After Jean-Baptiste André Gautier-Dagoty, Public domain, via Wikimedia Commons

An uprising against the monarchy began on July 14, 1789, also known as “Bastille Day,” when a mob stormed the Bastille prison and stole the weapons and ammunition they needed. The royal family was brought to Paris, where they practically lived under house arrest, on October 6, of that same year, after they entered Versailles. The French Republic came into being and the monarchy was formally abolished in 1792.

Marie Antoinette was put on trial the following year, in 1793, for treason and several other offences, including adding to the national debt of France by leading a lavish lifestyle. She spent her last days in a miserable prison because the jury had found her guilty and because it was thought to be too elegant for the queen. Four years after being brought to Paris, she died at the guillotine on October 16, 1793.

2. King Louis XVI

The French monarchy, which came to an end with King Louis XVI, was founded on the idea of the divine right of kings, which essentially held that God had appointed a king and that he was therefore above the law. Sadly, King Louis XVI is known for his political incompetence, which may have contributed to the French Revolution, even though he was not required to be competent to occupy the office.
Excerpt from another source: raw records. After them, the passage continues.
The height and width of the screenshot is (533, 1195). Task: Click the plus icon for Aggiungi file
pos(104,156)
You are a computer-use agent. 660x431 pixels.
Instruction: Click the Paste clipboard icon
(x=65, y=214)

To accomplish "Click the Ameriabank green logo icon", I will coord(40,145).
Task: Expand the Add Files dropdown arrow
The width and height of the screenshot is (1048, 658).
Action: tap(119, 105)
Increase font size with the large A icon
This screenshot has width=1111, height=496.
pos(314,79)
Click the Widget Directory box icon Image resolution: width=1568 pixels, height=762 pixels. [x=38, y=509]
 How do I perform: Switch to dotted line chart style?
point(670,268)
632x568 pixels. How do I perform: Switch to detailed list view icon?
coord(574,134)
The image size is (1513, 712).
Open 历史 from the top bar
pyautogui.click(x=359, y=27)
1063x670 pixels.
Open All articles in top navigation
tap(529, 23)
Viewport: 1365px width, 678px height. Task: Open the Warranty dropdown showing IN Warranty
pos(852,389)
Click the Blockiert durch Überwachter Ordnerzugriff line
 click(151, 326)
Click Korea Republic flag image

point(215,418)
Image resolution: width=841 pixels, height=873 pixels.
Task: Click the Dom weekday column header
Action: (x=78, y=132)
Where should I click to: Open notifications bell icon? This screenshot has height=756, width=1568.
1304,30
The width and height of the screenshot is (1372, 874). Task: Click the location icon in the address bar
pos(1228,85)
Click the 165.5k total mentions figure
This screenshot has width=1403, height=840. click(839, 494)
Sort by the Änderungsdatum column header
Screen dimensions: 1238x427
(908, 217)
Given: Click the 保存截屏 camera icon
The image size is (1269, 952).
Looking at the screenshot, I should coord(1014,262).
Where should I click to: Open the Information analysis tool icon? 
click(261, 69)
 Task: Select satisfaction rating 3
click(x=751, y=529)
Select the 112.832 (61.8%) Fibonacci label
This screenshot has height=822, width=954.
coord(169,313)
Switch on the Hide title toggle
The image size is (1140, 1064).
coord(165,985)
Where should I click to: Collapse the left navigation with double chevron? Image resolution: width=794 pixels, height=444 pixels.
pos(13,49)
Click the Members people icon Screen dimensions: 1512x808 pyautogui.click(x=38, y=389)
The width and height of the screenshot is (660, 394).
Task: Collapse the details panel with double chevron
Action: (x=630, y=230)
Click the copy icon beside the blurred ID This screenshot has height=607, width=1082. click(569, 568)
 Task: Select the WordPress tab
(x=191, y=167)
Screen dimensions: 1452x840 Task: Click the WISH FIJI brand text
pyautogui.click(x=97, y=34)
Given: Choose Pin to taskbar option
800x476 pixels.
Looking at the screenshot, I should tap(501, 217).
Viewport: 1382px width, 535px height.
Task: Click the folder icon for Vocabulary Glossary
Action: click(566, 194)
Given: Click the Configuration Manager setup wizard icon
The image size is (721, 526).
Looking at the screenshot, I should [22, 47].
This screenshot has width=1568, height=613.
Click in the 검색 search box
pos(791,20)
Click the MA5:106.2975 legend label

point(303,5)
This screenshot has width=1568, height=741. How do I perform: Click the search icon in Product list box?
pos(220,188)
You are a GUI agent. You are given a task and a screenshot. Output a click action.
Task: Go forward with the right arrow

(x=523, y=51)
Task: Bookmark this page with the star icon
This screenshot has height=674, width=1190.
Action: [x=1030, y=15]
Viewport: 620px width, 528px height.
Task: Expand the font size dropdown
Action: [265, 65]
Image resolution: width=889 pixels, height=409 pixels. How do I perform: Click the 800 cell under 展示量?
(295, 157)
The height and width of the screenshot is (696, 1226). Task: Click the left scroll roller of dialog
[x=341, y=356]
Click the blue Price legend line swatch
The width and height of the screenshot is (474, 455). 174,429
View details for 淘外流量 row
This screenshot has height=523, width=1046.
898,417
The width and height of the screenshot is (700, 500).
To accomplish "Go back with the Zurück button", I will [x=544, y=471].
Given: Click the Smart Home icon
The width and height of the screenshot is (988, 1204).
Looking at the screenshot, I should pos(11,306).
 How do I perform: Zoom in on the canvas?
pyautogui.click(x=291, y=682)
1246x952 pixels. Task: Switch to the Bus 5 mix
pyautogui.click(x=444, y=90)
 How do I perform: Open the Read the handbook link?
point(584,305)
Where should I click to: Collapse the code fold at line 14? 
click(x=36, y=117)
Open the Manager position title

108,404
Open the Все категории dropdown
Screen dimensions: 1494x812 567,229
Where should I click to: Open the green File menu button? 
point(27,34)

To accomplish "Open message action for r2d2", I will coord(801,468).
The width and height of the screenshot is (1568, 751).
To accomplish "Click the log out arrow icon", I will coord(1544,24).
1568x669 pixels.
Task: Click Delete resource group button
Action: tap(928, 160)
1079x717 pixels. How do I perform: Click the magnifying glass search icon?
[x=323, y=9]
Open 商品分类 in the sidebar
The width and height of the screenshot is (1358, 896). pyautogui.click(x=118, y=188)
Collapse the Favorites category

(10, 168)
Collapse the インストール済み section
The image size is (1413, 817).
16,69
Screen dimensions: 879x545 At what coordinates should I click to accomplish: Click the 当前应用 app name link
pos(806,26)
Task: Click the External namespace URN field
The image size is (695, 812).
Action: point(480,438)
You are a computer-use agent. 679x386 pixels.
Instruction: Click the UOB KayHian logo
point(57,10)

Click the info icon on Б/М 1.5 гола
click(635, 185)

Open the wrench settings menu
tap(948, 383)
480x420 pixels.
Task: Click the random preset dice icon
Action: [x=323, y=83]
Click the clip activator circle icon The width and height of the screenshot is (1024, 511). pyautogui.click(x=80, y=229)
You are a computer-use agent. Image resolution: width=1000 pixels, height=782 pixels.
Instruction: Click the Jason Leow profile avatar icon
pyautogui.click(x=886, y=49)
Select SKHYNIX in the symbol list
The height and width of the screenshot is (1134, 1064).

In May 1789, King called a meeting of the Estates-General, a group of nobles and commoners, to discuss the country’s financial difficulties. The members of the meeting decided to draught a new constitution that would restrict the authority of the “divinely instated” ruler, thus it didn’t go well for the king. The monarch was powerless to stop the coming revolution since he was indecisive and incapable of handling issues. He was transferred to Paris, where the new National Assembly found him guilty of treason, along with his wife and family. On January 21, 1793, the king was executed by hanging.

3. Princess Elisabeth

Louis XVI’s sister, Princess Elisabeth, was a royal. She had only turned a year old when he took the throne, and she stayed close to him and the rest of her family throughout his reign. She never married, possibly because she was very close to her brother and did not want to form a foreign bond through marriage, which would definitely separate her from her family. She had a reputation for being deeply religious and adopted a conservative royalist political stance, likely because of the close connection between religion and the monarchy due to the concept of monarchs’ divine right.

Robespierre had her detained and brought before the Revolutionary Tribunal in 1794 despite the fact that she was not viewed as a threat; the king and queen had already been put to death, so her fate had already been decided. She was put to death at the guillotine after being accused of treason for aiding the royal family in their attempt to flee.